_ASSIGNED TASK_: Give all the data again exactly.

[Extracted records]
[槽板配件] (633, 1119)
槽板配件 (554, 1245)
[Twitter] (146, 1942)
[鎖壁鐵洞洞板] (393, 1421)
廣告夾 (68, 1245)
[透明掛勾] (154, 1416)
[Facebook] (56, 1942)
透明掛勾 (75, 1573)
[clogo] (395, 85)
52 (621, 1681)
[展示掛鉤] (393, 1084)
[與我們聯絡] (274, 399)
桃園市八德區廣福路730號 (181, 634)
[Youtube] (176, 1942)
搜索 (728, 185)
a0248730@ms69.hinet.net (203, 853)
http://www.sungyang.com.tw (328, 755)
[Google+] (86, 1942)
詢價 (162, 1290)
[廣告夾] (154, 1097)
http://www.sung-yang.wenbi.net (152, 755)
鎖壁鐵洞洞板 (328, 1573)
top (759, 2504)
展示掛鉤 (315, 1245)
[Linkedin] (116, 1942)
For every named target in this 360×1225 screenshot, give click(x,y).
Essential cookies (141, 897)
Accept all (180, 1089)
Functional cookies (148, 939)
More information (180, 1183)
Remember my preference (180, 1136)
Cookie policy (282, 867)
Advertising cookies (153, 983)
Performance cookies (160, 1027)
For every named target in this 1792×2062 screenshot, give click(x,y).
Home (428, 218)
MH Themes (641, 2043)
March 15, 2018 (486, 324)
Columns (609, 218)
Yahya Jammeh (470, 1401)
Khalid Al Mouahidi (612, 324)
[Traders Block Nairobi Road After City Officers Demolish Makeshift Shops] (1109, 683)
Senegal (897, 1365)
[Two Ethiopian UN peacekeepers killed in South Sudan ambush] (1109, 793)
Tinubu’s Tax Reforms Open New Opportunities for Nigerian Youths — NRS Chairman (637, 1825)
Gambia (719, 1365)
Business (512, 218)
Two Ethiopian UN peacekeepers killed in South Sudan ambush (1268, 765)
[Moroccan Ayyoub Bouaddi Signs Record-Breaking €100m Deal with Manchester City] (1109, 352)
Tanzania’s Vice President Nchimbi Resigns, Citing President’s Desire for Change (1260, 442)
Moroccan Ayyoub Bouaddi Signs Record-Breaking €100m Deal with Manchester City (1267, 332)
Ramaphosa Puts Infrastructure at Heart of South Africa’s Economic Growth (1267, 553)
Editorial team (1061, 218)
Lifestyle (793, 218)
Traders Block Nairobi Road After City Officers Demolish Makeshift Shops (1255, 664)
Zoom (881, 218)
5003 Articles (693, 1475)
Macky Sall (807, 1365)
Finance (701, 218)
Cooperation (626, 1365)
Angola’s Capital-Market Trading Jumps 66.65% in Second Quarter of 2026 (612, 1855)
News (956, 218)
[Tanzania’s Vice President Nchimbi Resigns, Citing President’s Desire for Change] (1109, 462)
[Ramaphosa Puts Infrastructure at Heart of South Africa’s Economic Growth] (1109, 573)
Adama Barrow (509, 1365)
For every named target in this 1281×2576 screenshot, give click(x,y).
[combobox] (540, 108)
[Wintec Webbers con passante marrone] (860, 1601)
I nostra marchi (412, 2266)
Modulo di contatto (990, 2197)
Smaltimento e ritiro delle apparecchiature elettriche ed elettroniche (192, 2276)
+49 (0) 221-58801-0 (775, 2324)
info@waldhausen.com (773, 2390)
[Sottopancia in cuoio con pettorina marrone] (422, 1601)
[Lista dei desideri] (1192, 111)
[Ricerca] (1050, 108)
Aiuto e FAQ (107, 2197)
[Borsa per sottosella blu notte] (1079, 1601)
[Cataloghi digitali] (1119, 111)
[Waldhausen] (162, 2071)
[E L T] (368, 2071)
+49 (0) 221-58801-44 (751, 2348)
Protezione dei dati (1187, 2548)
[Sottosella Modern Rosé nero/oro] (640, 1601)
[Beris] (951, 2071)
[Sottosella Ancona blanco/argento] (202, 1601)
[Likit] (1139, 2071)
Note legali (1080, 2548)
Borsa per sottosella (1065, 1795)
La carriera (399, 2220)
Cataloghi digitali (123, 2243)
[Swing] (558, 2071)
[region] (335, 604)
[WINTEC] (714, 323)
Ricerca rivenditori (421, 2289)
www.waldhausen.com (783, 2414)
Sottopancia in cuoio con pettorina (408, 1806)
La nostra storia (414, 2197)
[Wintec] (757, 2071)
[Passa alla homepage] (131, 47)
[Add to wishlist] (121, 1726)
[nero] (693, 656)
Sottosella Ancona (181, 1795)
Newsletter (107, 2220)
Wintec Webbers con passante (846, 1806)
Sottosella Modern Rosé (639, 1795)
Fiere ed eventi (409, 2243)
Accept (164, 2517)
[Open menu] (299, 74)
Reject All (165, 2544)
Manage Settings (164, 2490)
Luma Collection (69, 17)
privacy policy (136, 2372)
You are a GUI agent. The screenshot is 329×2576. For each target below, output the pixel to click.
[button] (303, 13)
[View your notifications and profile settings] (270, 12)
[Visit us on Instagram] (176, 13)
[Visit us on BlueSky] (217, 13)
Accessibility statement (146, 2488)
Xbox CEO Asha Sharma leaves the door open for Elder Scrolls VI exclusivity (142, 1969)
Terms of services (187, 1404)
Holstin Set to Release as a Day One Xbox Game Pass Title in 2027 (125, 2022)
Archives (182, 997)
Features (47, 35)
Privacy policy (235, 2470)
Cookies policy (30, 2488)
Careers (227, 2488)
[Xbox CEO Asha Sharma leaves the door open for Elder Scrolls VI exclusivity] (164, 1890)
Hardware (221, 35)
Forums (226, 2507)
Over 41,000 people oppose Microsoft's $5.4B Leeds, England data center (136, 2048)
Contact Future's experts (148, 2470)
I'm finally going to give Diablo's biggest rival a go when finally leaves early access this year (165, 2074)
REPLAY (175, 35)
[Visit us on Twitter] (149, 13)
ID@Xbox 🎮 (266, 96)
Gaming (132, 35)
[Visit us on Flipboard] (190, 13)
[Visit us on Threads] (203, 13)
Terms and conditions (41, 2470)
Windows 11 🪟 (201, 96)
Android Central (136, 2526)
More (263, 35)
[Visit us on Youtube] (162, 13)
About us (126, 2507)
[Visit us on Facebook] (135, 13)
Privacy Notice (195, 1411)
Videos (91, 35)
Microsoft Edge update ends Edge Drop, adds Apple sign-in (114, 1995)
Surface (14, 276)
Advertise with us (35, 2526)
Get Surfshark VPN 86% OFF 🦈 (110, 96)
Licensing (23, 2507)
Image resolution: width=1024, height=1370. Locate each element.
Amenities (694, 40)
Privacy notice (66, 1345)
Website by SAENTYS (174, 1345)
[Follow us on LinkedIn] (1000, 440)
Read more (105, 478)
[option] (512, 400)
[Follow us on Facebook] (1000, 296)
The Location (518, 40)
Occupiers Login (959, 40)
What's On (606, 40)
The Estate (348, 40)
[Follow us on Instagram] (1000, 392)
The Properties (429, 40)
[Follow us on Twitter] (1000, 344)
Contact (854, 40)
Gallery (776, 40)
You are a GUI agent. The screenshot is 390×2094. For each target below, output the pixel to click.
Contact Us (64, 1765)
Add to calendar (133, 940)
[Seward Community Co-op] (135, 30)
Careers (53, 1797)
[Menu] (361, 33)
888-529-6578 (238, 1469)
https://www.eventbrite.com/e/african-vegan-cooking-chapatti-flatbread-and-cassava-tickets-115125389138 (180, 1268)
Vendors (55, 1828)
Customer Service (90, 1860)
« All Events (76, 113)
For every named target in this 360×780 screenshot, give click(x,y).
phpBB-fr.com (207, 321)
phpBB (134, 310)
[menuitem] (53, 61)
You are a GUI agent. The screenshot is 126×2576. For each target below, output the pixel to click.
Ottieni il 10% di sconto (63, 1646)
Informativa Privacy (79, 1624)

_REPLY TO THE EXERCISE_:
[槽板配件] (633, 1119)
槽板配件 (554, 1245)
[Twitter] (146, 1942)
[鎖壁鐵洞洞板] (393, 1421)
廣告夾 (68, 1245)
[透明掛勾] (154, 1416)
[Facebook] (56, 1942)
透明掛勾 (75, 1573)
[clogo] (395, 85)
52 (621, 1681)
[展示掛鉤] (393, 1084)
[與我們聯絡] (274, 399)
桃園市八德區廣福路730號 (181, 634)
[Youtube] (176, 1942)
搜索 (728, 185)
a0248730@ms69.hinet.net (203, 853)
http://www.sungyang.com.tw (328, 755)
[Google+] (86, 1942)
詢價 (162, 1290)
[廣告夾] (154, 1097)
http://www.sung-yang.wenbi.net (152, 755)
鎖壁鐵洞洞板 (328, 1573)
top (759, 2504)
展示掛鉤 (315, 1245)
[Linkedin] (116, 1942)
For every named target in this 360×1225 screenshot, give click(x,y).
Essential cookies (141, 897)
Accept all (180, 1089)
Functional cookies (148, 939)
More information (180, 1183)
Remember my preference (180, 1136)
Cookie policy (282, 867)
Advertising cookies (153, 983)
Performance cookies (160, 1027)
For every named target in this 1792×2062 screenshot, give click(x,y).
Home (428, 218)
MH Themes (641, 2043)
March 15, 2018 (486, 324)
Columns (609, 218)
Yahya Jammeh (470, 1401)
Khalid Al Mouahidi (612, 324)
[Traders Block Nairobi Road After City Officers Demolish Makeshift Shops] (1109, 683)
Senegal (897, 1365)
[Two Ethiopian UN peacekeepers killed in South Sudan ambush] (1109, 793)
Tinubu’s Tax Reforms Open New Opportunities for Nigerian Youths — NRS Chairman (637, 1825)
Gambia (719, 1365)
Business (512, 218)
Two Ethiopian UN peacekeepers killed in South Sudan ambush (1268, 765)
[Moroccan Ayyoub Bouaddi Signs Record-Breaking €100m Deal with Manchester City] (1109, 352)
Tanzania’s Vice President Nchimbi Resigns, Citing President’s Desire for Change (1260, 442)
Moroccan Ayyoub Bouaddi Signs Record-Breaking €100m Deal with Manchester City (1267, 332)
Ramaphosa Puts Infrastructure at Heart of South Africa’s Economic Growth (1267, 553)
Editorial team (1061, 218)
Lifestyle (793, 218)
Traders Block Nairobi Road After City Officers Demolish Makeshift Shops (1255, 664)
Zoom (881, 218)
5003 Articles (693, 1475)
Macky Sall (807, 1365)
Finance (701, 218)
Cooperation (626, 1365)
Angola’s Capital-Market Trading Jumps 66.65% in Second Quarter of 2026 (612, 1855)
News (956, 218)
[Tanzania’s Vice President Nchimbi Resigns, Citing President’s Desire for Change] (1109, 462)
[Ramaphosa Puts Infrastructure at Heart of South Africa’s Economic Growth] (1109, 573)
Adama Barrow (509, 1365)
For every named target in this 1281×2576 screenshot, give click(x,y).
[combobox] (540, 108)
[Wintec Webbers con passante marrone] (860, 1601)
I nostra marchi (412, 2266)
Modulo di contatto (990, 2197)
Smaltimento e ritiro delle apparecchiature elettriche ed elettroniche (192, 2276)
+49 (0) 221-58801-0 (775, 2324)
info@waldhausen.com (773, 2390)
[Sottopancia in cuoio con pettorina marrone] (422, 1601)
[Lista dei desideri] (1192, 111)
[Ricerca] (1050, 108)
Aiuto e FAQ (107, 2197)
[Borsa per sottosella blu notte] (1079, 1601)
[Cataloghi digitali] (1119, 111)
[Waldhausen] (162, 2071)
[E L T] (368, 2071)
+49 (0) 221-58801-44 (751, 2348)
Protezione dei dati (1187, 2548)
[Sottosella Modern Rosé nero/oro] (640, 1601)
[Beris] (951, 2071)
[Sottosella Ancona blanco/argento] (202, 1601)
[Likit] (1139, 2071)
Note legali (1080, 2548)
Borsa per sottosella (1065, 1795)
La carriera (399, 2220)
Cataloghi digitali (123, 2243)
[Swing] (558, 2071)
[region] (335, 604)
[WINTEC] (714, 323)
Ricerca rivenditori (421, 2289)
www.waldhausen.com (783, 2414)
Sottopancia in cuoio con pettorina (408, 1806)
La nostra storia (414, 2197)
[Wintec] (757, 2071)
[Passa alla homepage] (131, 47)
[Add to wishlist] (121, 1726)
[nero] (693, 656)
Sottosella Ancona (181, 1795)
Newsletter (107, 2220)
Wintec Webbers con passante (846, 1806)
Sottosella Modern Rosé (639, 1795)
Fiere ed eventi (409, 2243)
Accept (164, 2517)
[Open menu] (299, 74)
Reject All (165, 2544)
Manage Settings (164, 2490)
Luma Collection (69, 17)
privacy policy (136, 2372)
You are a GUI agent. The screenshot is 329×2576. For each target below, output the pixel to click.
[button] (303, 13)
[View your notifications and profile settings] (270, 12)
[Visit us on Instagram] (176, 13)
[Visit us on BlueSky] (217, 13)
Accessibility statement (146, 2488)
Xbox CEO Asha Sharma leaves the door open for Elder Scrolls VI exclusivity (142, 1969)
Terms of services (187, 1404)
Holstin Set to Release as a Day One Xbox Game Pass Title in 2027 (125, 2022)
Archives (182, 997)
Features (47, 35)
Privacy policy (235, 2470)
Cookies policy (30, 2488)
Careers (227, 2488)
[Xbox CEO Asha Sharma leaves the door open for Elder Scrolls VI exclusivity] (164, 1890)
Hardware (221, 35)
Forums (226, 2507)
Over 41,000 people oppose Microsoft's $5.4B Leeds, England data center (136, 2048)
Contact Future's experts (148, 2470)
I'm finally going to give Diablo's biggest rival a go when finally leaves early access this year (165, 2074)
REPLAY (175, 35)
[Visit us on Twitter] (149, 13)
ID@Xbox 🎮 (266, 96)
Gaming (132, 35)
[Visit us on Flipboard] (190, 13)
[Visit us on Threads] (203, 13)
Terms and conditions (41, 2470)
Windows 11 🪟 (201, 96)
Android Central (136, 2526)
More (263, 35)
[Visit us on Youtube] (162, 13)
About us (126, 2507)
[Visit us on Facebook] (135, 13)
Privacy Notice (195, 1411)
Videos (91, 35)
Microsoft Edge update ends Edge Drop, adds Apple sign-in (114, 1995)
Surface (14, 276)
Advertise with us (35, 2526)
Get Surfshark VPN 86% OFF 🦈 (110, 96)
Licensing (23, 2507)
Image resolution: width=1024, height=1370. Locate each element.
Amenities (694, 40)
Privacy notice (66, 1345)
Website by SAENTYS (174, 1345)
[Follow us on LinkedIn] (1000, 440)
Read more (105, 478)
[option] (512, 400)
[Follow us on Facebook] (1000, 296)
The Location (518, 40)
Occupiers Login (959, 40)
What's On (606, 40)
The Estate (348, 40)
[Follow us on Instagram] (1000, 392)
The Properties (429, 40)
[Follow us on Twitter] (1000, 344)
Contact (854, 40)
Gallery (776, 40)
You are a GUI agent. The screenshot is 390×2094. For each target below, output the pixel to click.
Contact Us (64, 1765)
Add to calendar (133, 940)
[Seward Community Co-op] (135, 30)
Careers (53, 1797)
[Menu] (361, 33)
888-529-6578 (238, 1469)
https://www.eventbrite.com/e/african-vegan-cooking-chapatti-flatbread-and-cassava-tickets-115125389138 (180, 1268)
Vendors (55, 1828)
Customer Service (90, 1860)
« All Events (76, 113)
For every named target in this 360×780 screenshot, give click(x,y).
phpBB-fr.com (207, 321)
phpBB (134, 310)
[menuitem] (53, 61)
You are a GUI agent. The screenshot is 126×2576. For each target below, output the pixel to click.
Ottieni il 10% di sconto (63, 1646)
Informativa Privacy (79, 1624)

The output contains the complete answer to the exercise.